Posted: Tue Nov 15, 2011 6:50 pm
by Famlam
Hi everyone,

Just because I still had a few minutes of spare time in my schedule and I hate to be bored, I recently wrote a redundant AdBlock Plus rule checker.
I know there already is another redundancy check available, but that one has some limitations, like not being able to check hiding rules and a no support for the $domain=* option. This checker does contain that functionality. Although support for hiding rules is limited (try ##a[href^="http://ad."] and ##a[href*="ad."] for example), it's sufficient in most cases. And, something that is very important if you just have a few minutes of spare time, it is faster than the other one in most cases :-) !
For more advanced users, there also is an option to ignore the options of blocking rules (except for the ones that have to be specified in order to have any effect, like $document and $popup), so you can find the redundancy of ||foo.com^/bar. and /bar.$domain=foo.com. But be aware, this option also causes a lot of false positives!

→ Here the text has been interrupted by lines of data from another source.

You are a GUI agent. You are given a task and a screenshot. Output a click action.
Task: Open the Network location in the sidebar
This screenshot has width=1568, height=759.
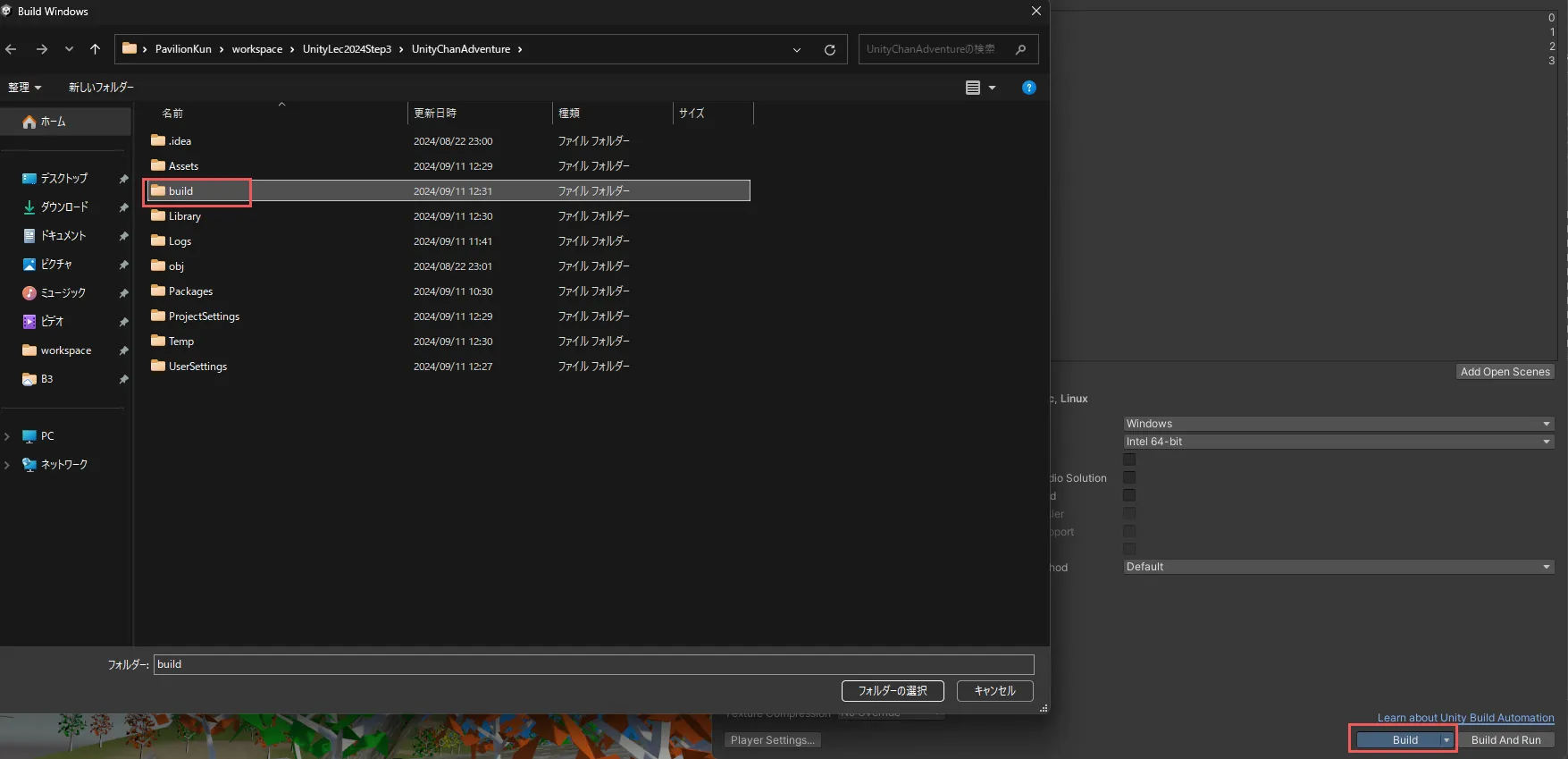click(63, 465)
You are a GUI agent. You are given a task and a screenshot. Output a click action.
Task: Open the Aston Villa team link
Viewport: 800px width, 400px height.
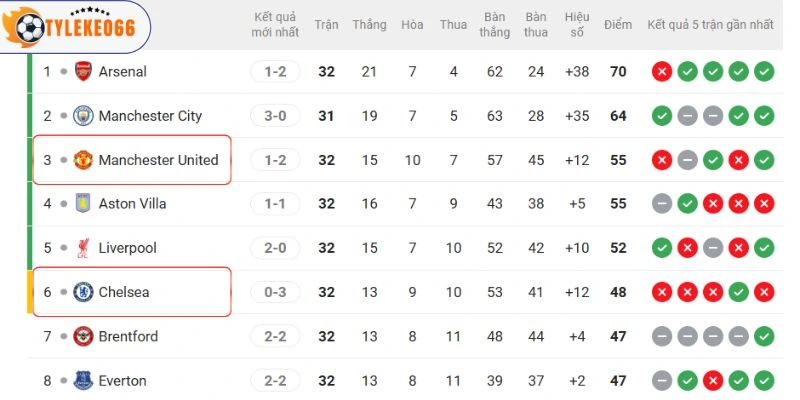pyautogui.click(x=132, y=204)
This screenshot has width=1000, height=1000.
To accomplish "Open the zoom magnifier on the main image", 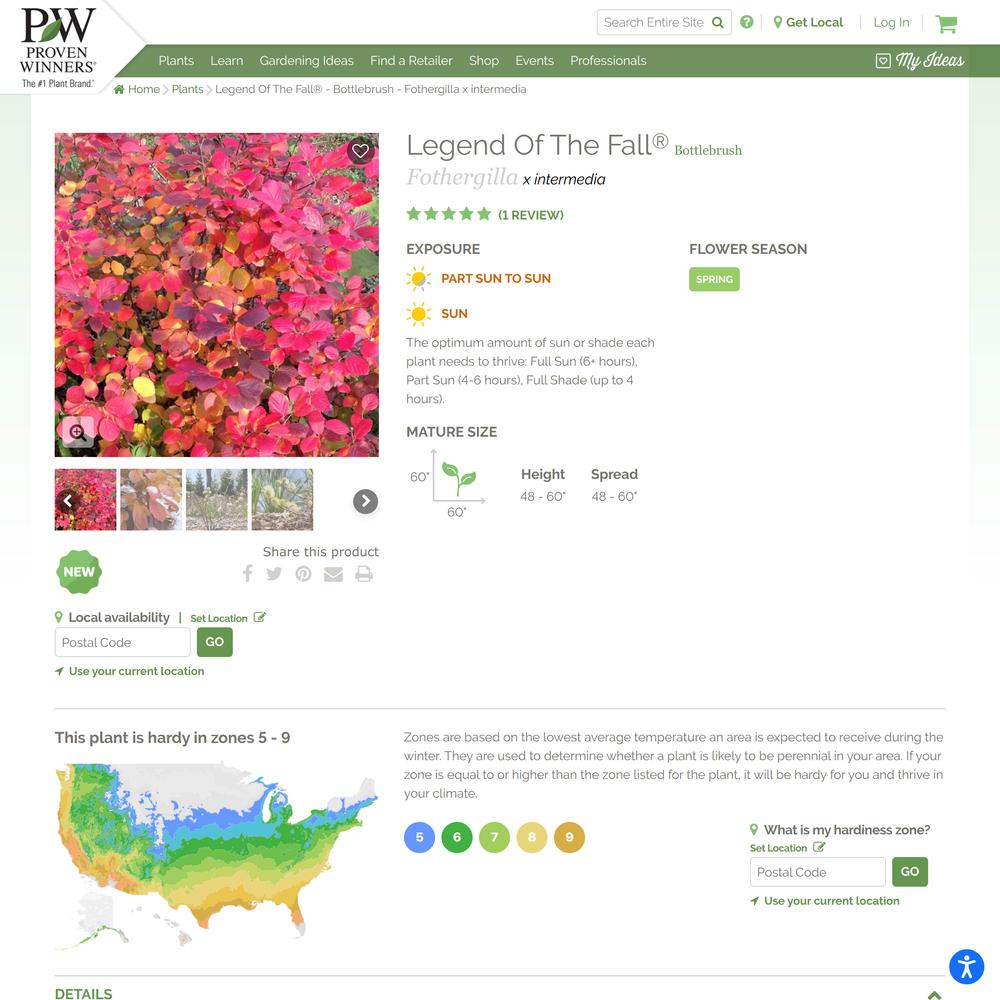I will coord(77,432).

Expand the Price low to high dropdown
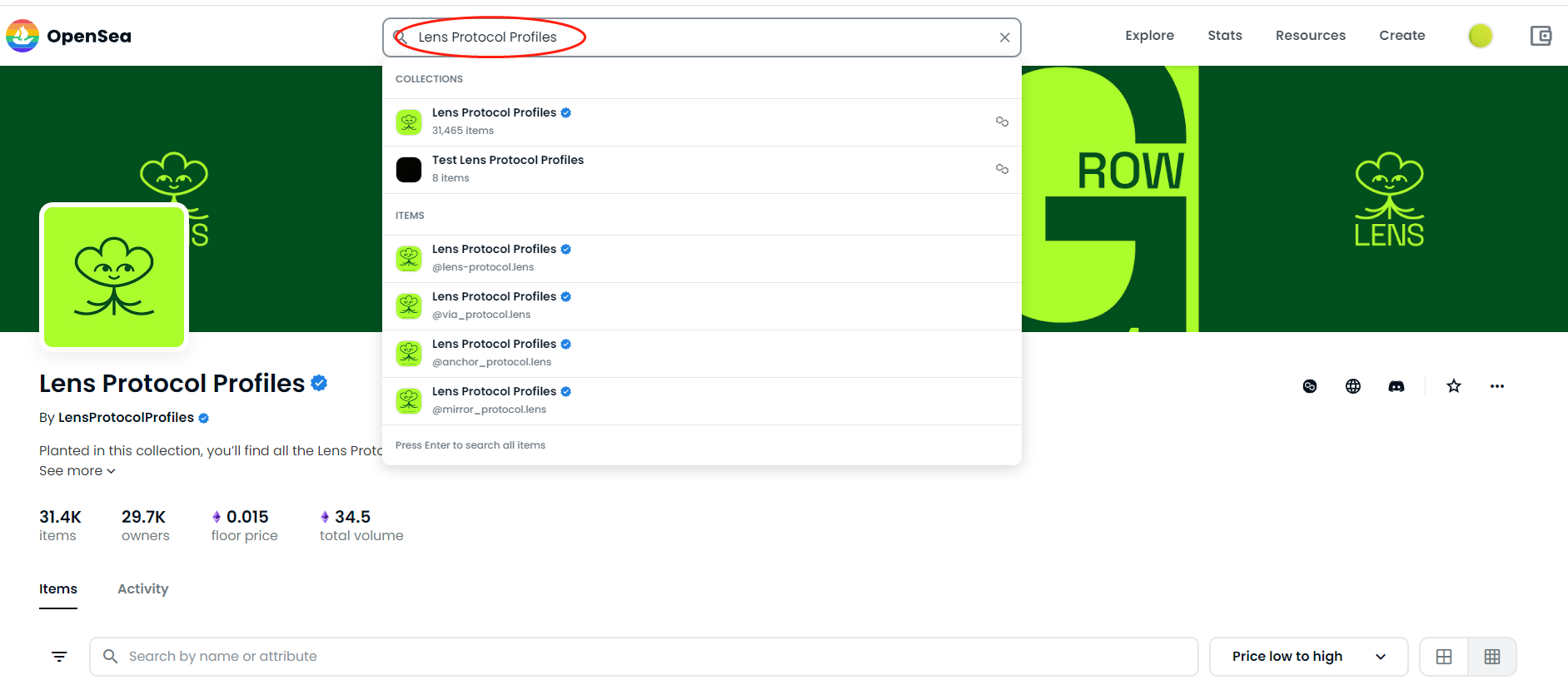(1307, 657)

You can check it out here: https://arestwo.org/famlam/redundantRuleChecker.html (mirror http://abp.surge.sh/redundantRuleChecker/)

Kind regards,
Famlam

Re: Redundancy checker

Posted: Wed Nov 16, 2011 2:31 pm
by anonmouse
awesome work !

Re: Redundancy checker

Posted: Mon Dec 05, 2011 10:44 am
by Hubird
Seems to be an issue with your checker

eg:

Code: Select all

-ad-banner. has been made redundant by -banner.$domain=coastvoip.com.au|nationalturk.com|totalscifionline.com|reviewlinux.com
The above statement is one of the many redundant rules reported for Adversity however it is not true.

Re: Redundancy checker

Posted: Mon Dec 05, 2011 12:11 pm
by Famlam
Hi, I think you enabled the option "Do not check if the options for whitelisting and blocking rules match", which strips all things behind $ (document, elemhide, donottrack, popup). I can't reproduce it with the given filters if I do not enable that option.

Re: Redundancy checker

Posted: Tue Dec 06, 2011 12:40 am
by Hubird
Yes I did enable that option while trying to get the redundancy checker to properly parse $domain switches.

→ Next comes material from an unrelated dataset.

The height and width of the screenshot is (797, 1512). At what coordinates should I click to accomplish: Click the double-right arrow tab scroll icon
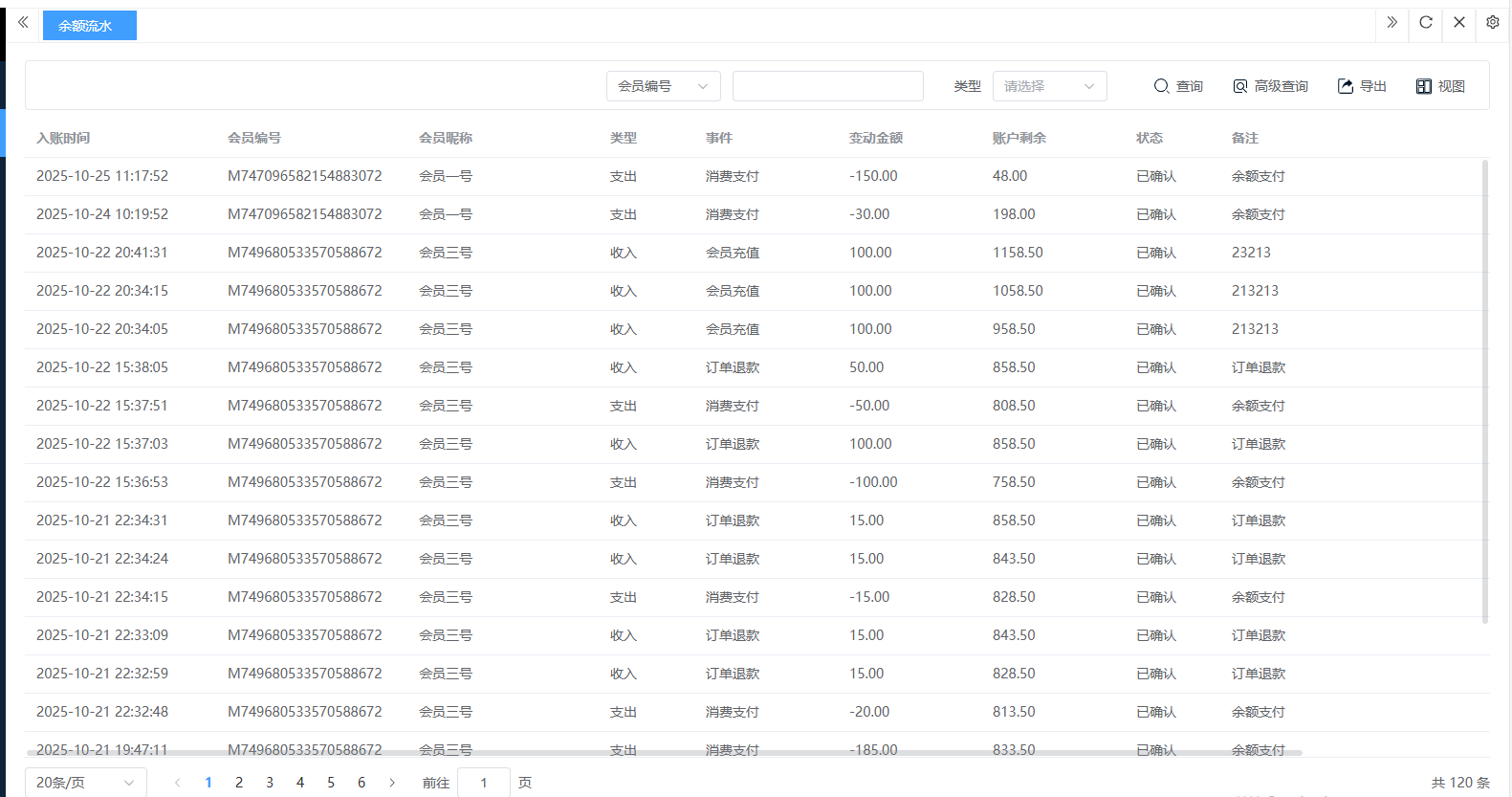[x=1391, y=22]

For example, if I add the following 2 rules (without the box ticked)

Code: Select all


||example.com/ads/
/ads/*$domain=example.com
One rule should be marked as redundant, but this is not the case.

Re: Redundancy checker

Posted: Tue Dec 06, 2011 12:50 am
by Famlam
But they aren't redundant:
||example.com/ads/ can also match on foo.com (if used as a third party resource). /ads/*$domain=example.com however, won't ever match on foo.com. Therefore they aren't redundant.

Re: Redundancy checker

Posted: Tue Dec 06, 2011 6:32 am
by Hubird
Famlam wrote:But they aren't redundant:
||example.com/ads/ can also match on foo.com (if used as a third party resource). /ads/*$domain=example.com however, won't ever match on foo.com. Therefore they aren't redundant.
:oops: True... Sorry about the false alarm.

Thanks

Re: Redundancy checker

Posted: Sun Mar 04, 2012 6:30 pm
by Famlam
Just to mention it, as this is a bit bigger update than any before since the initial 'official' release, the hiding rules check has been improved a lot today :)

The total changelog of today would be:
Hiding rules:
- sequence independent in the last part of the tree selector (###a.b is redundant of ##.b#a, but ##.b#a > c and ###a.b > c not (yet)).
- FOO.COM##* and foo.com##* are now redundant
- ###ads and ##[id="ads"] and ##[id] and and are now redundant (except when in :not(...) selector)
- ##.ads and ##[class="ads"] and ##[class] and and are now redundant (except when in :not(...) selector)
- attribute selectors: ##[x=A], ##[x='A'], ##[x="A"], [x] are redundant (except when in :not(...) selector)
- attribute selectors: ##[x] and ##[x(* or ~ or | or ^ or $)="something"] are redundant (except when in :not(...) selector)
- ##div and ##DIV are now redundant (except when in :not(...) selector)
- the attributes in attribute selectors are now redundant (##[border="a"] and ##[BoRdEr="a"]) (except when in :not(...) selector)
- ##* makes, well, everything redundant
- speed improvements (however, sequence independent checking costs more time, so actually it'll be a little bit slower)

Blocking rules:
- $domain=abc,image and $dOmAiN=aBc,ImAgE are redundant
- FIXED: a line with nothing but tabs did make every resource redundant (hopefully no-one followed that suggestion :D)
- FIXED: ||foo.com and ^foo.com were reported as redundant
- small speed improvements

Re: Redundancy checker

Posted: Thu Jan 17, 2013 9:01 am
by Crits
What would be cool to have:
If we only input example.com#@##foobar, the script would tell us that this filter is useless because ###foobar doesn't exist anymore.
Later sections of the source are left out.